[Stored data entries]
• • • • • • •

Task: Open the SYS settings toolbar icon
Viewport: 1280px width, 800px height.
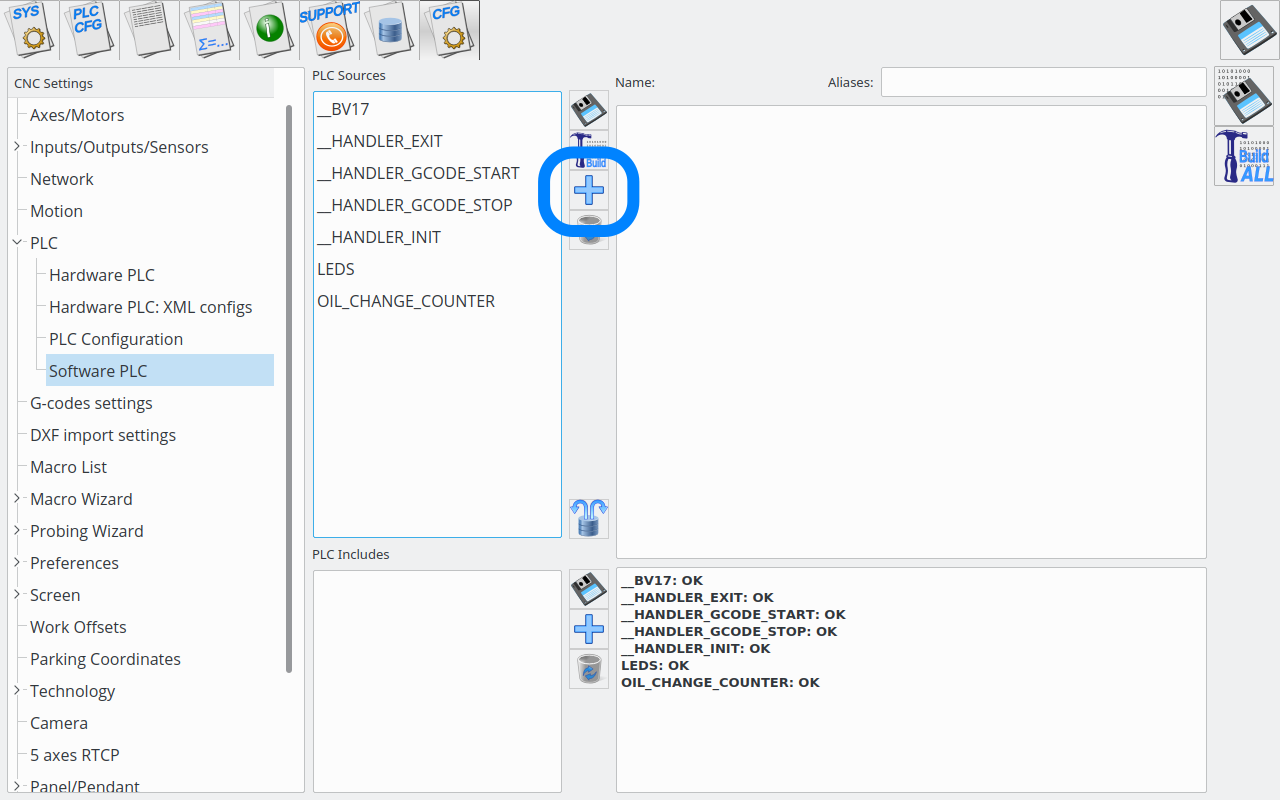Action: coord(30,30)
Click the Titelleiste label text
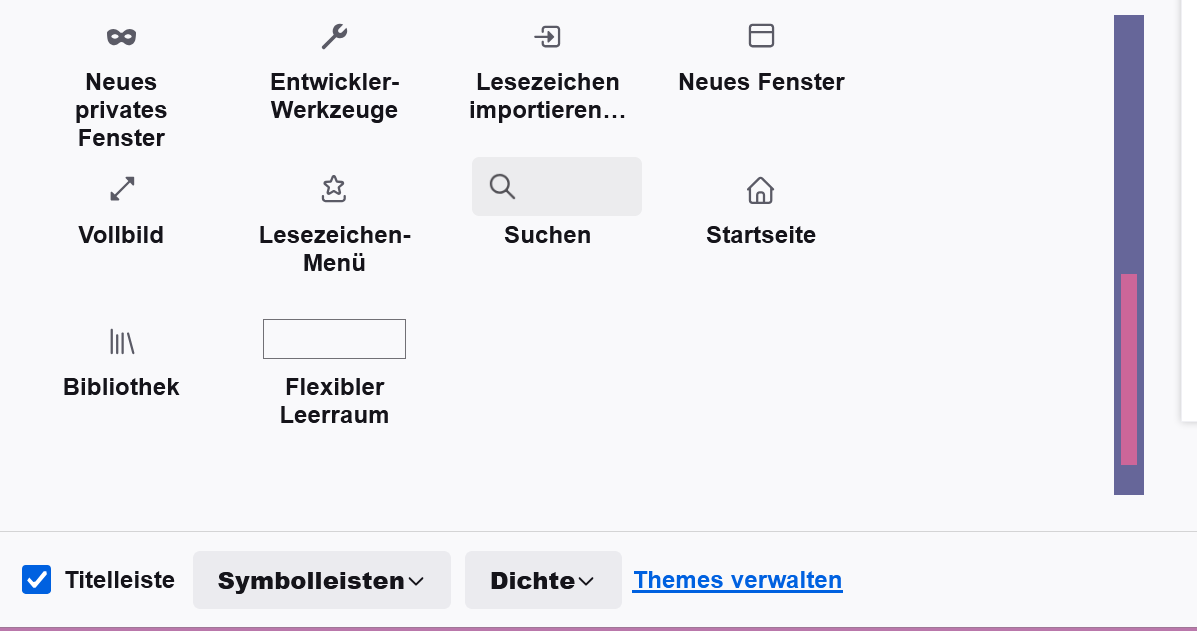The image size is (1197, 631). [x=120, y=580]
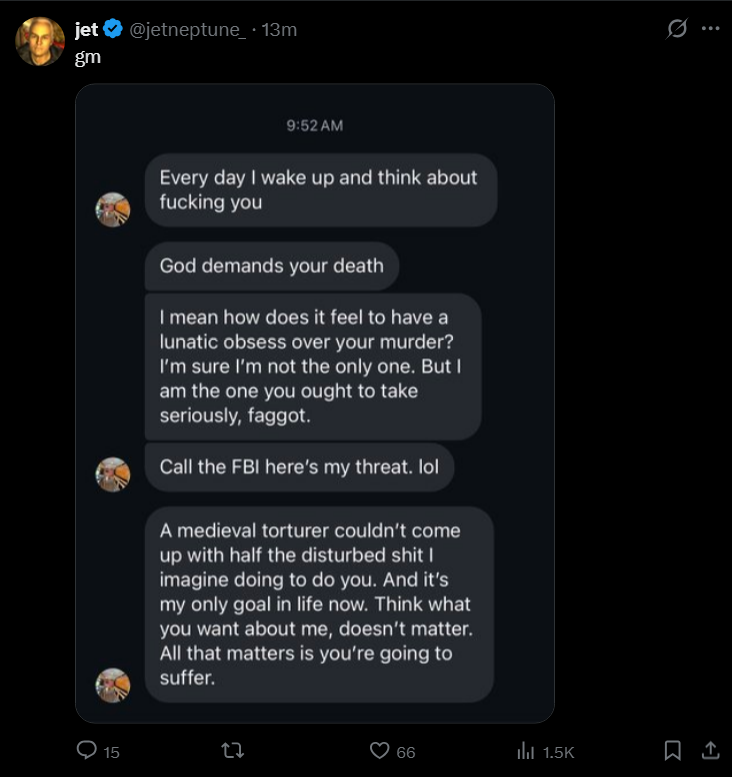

• • • • • • •

Retype precisely, and only, the lines from the one holding "Viewport: 1280px width, 800px height." through the final line of the data above, with the pictures omitted.

Viewport: 1280px width, 800px height.
Action: coord(30,30)
Click the Titelleiste label text
The image size is (1197, 631). [x=120, y=580]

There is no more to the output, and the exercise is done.